→ DOCUMENT SECTION:
• • •

Notice, the C++ code is using constexpr, which is the programmer telling the compiler that the expression should be evaluated at compile-time. So nvq++, being clang++ under the covers, generates the same error and the quake code is never generated.

Adding an error message, to catch this corner case in quake would mean that a program that runs in library mode without a peep, compiles with the AOT compiler, and executes without any issues will generate an error and crash if a data set happens to try to convert a negative floating-point value to an unsigned integer. But only this one corner case.

Further, there are plenty of cases of undefined behavior in C++ to consider, and it lends itself to a slippery slope. Possible undefined behavior cases for conversions of floating point to integral would include all of the following considerations. What about the ~17 million values of NaNs? Or +/-Inf? What about -0? What about denormalized values? What about value truncation? As this conversion will be happening on run-time values as explained above, shouldn't we check all these cases?

C++ has plenty of other conversions. What about their undefined behavior? What about loss of precision? What about 2's complement wraparound? What about floating-point overflow and underflow? What about checking alignments?

As long as we're checking undefined behavior at run-time during a kernel call, should we check that floating point value inputs are all in the represented range for an IEEE value and not NaNs, etc.? What about floating point logic? Should we enable floating point exceptions? Should we have a floating-point simulation to verify that all computations stay within representable ranges? What is the acceptable precision when folding floating-point, do we account for the target QPU's tolerances? What about differences between processors? Computing floating point values on the host may yield different results than on a QPU or GPU coprocessor, is that ok?

• • •

→ COLLECTED DATA:
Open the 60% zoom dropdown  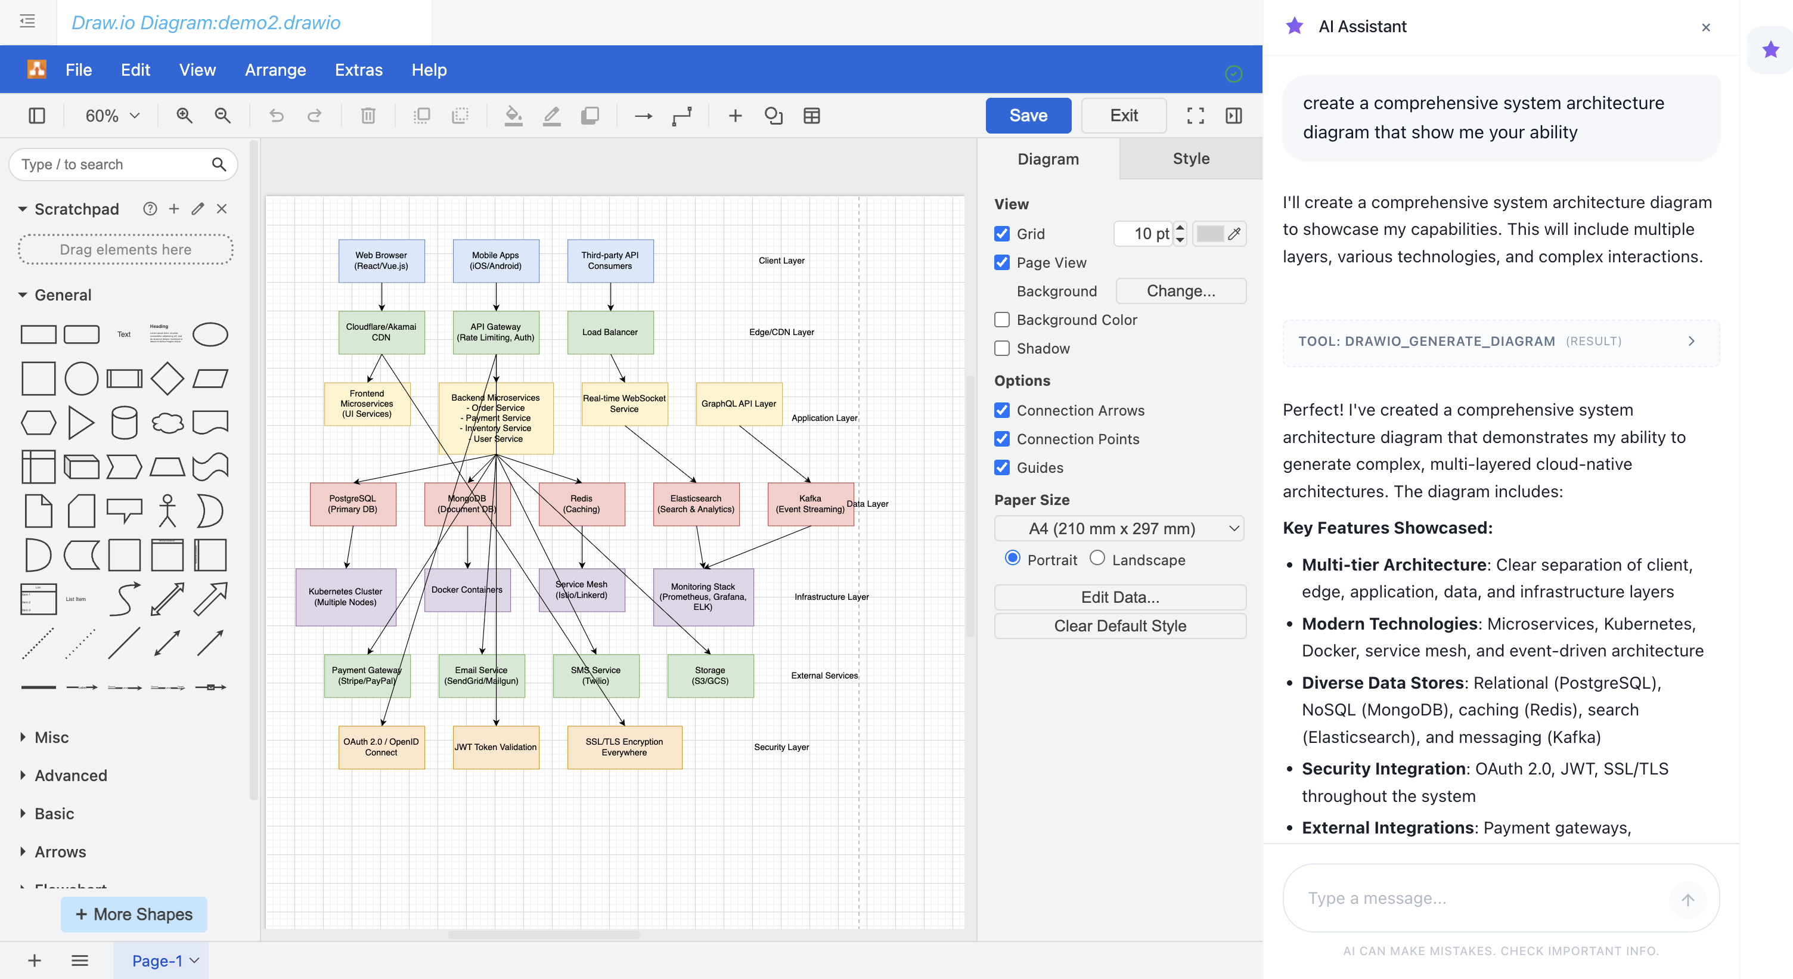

• • •

→ INSTRUCTIONS:
#1 In the excerpt on undefined behavior, what compiler is nvq++ said to be under the covers?
#2 Transcribe the excerpt on undefined behavior from "C++ has plenty" to "about checking alignments?" without any changes.

→ FINAL ANSWERS:
#1 clang++

#2
C++ has plenty of other conversions. What about their undefined behavior? What about loss of precision? What about 2's complement wraparound? What about floating-point overflow and underflow? What about checking alignments?